Ratio is 4.3, which is better than number of physical cores. Hard to say if one should expect more from hyperthreading (virtual cores), but I would say it is OK result.

My only concern is actually about naming.

Is using "Co" as prefix for all things multithreaded a good idea?

Mirek
Re: Parallel sort [message #45795 is a reply to message #45793] Tue, 05 January 2016 21:27
 Klugier
Hello,

Quote:

Is using "Co" as prefix for all things multithreaded a good idea?

I think the other name in current situation (We have CoWork) doesn't make sense. Maybe just ParrallelSort and ParalleWork is good alternative, if we take into account my first argument it is not. Is Co from Cooperation?

Moreover I think that, the good idea is to make parallel image scaling in Draw.

Re: Parallel sort [message #45796 is a reply to message #45795] Tue, 05 January 2016 21:42
 mirek Messages: 13990Registered: November 2005 Ultimate Member
Klugier wrote on Tue, 05 January 2016 21:27
Hello,

Quote:

Is using "Co" as prefix for all things multithreaded a good idea?

I think the other name in current situation (We have CoWork) doesn't make sense.

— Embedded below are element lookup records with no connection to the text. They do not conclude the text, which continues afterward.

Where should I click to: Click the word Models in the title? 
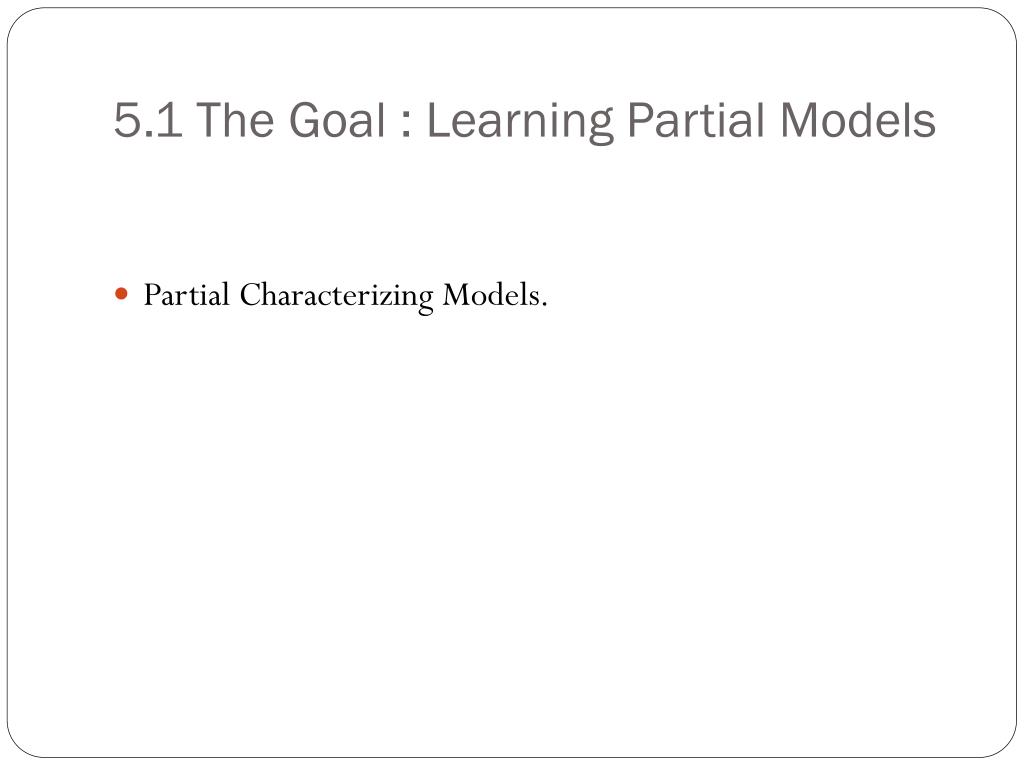(857, 120)
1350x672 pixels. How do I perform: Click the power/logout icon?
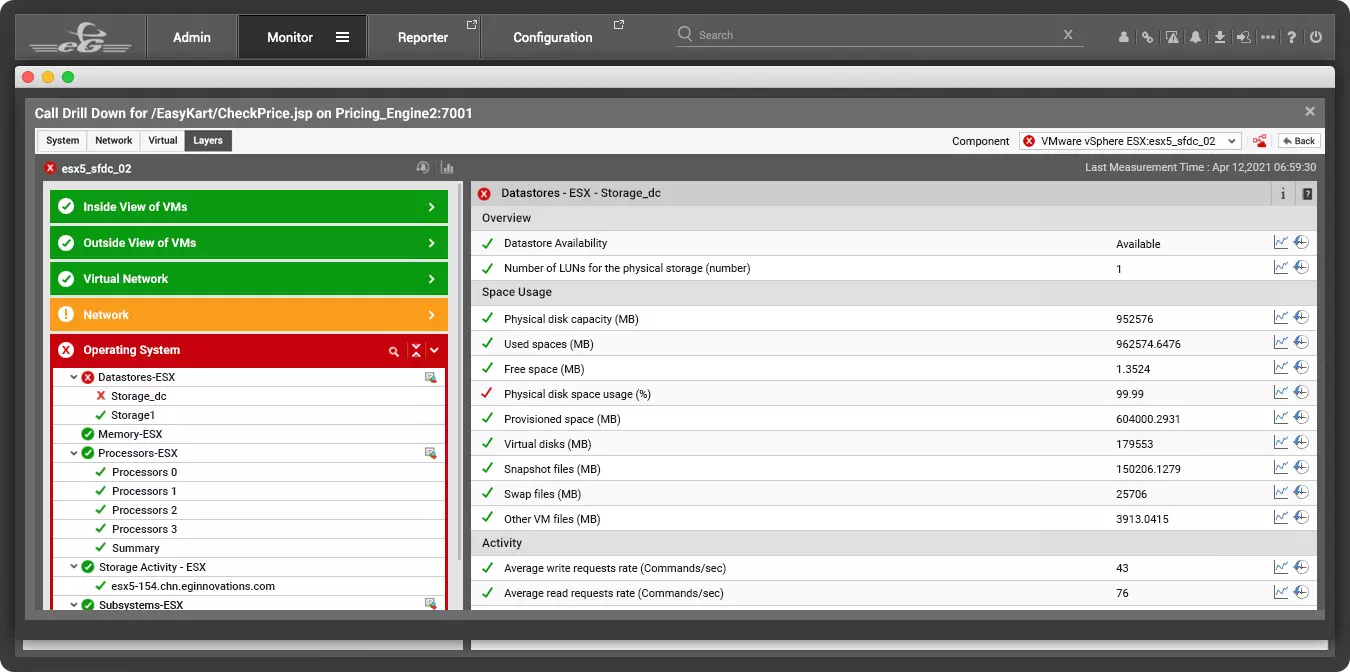pos(1316,37)
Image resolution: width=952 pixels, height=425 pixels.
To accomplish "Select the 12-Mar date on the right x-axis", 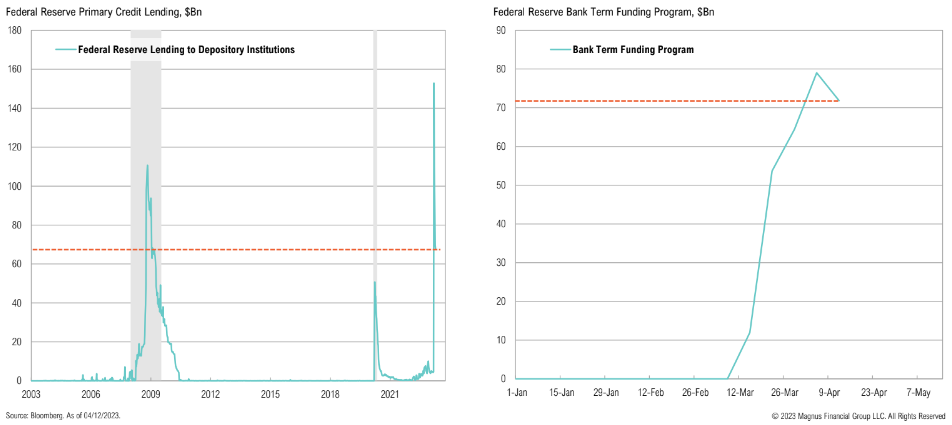I will pos(742,393).
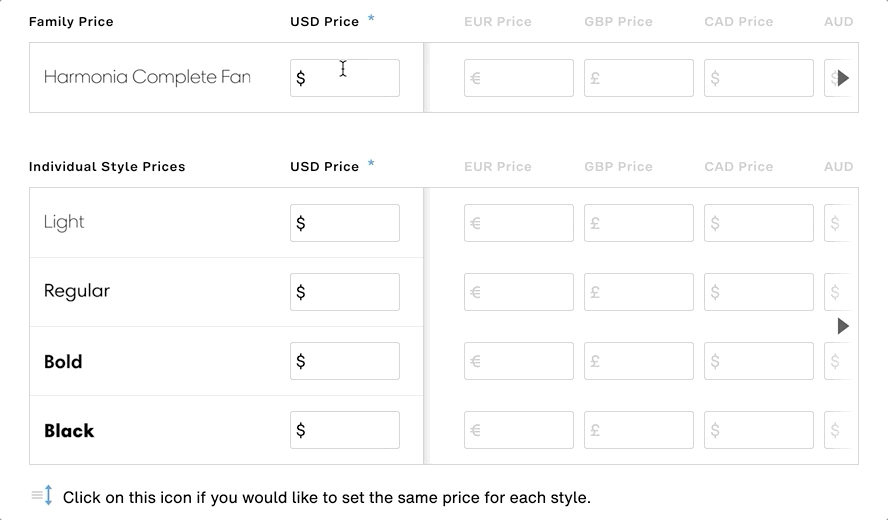Click the Bold style CAD price field
Viewport: 888px width, 520px height.
pos(759,361)
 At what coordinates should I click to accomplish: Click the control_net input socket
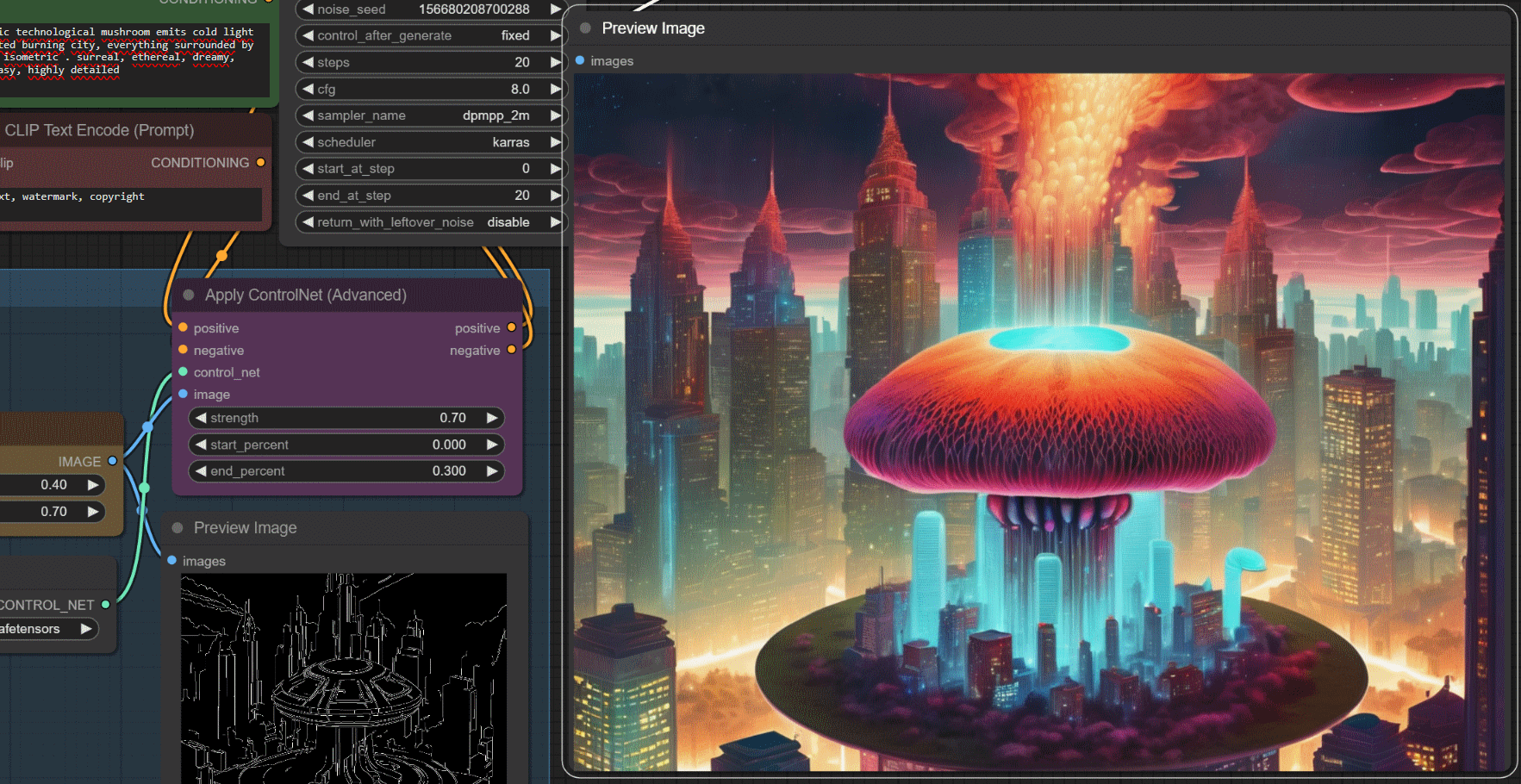[x=183, y=372]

Maybe just ParrallelSort and ParalleWork is good alternative, if we take into account my first argument it is not. Is Co from Cooperation?

Moreover I think that, the good idea is to make parallel image scaling in Draw.

Well, coworker is somebody who works with you, so the idea was that CoWork is something done with multiple agents

Anyway, the reason why I ask is that "coroutines" have established meaning and are sort of opposite of multithreading.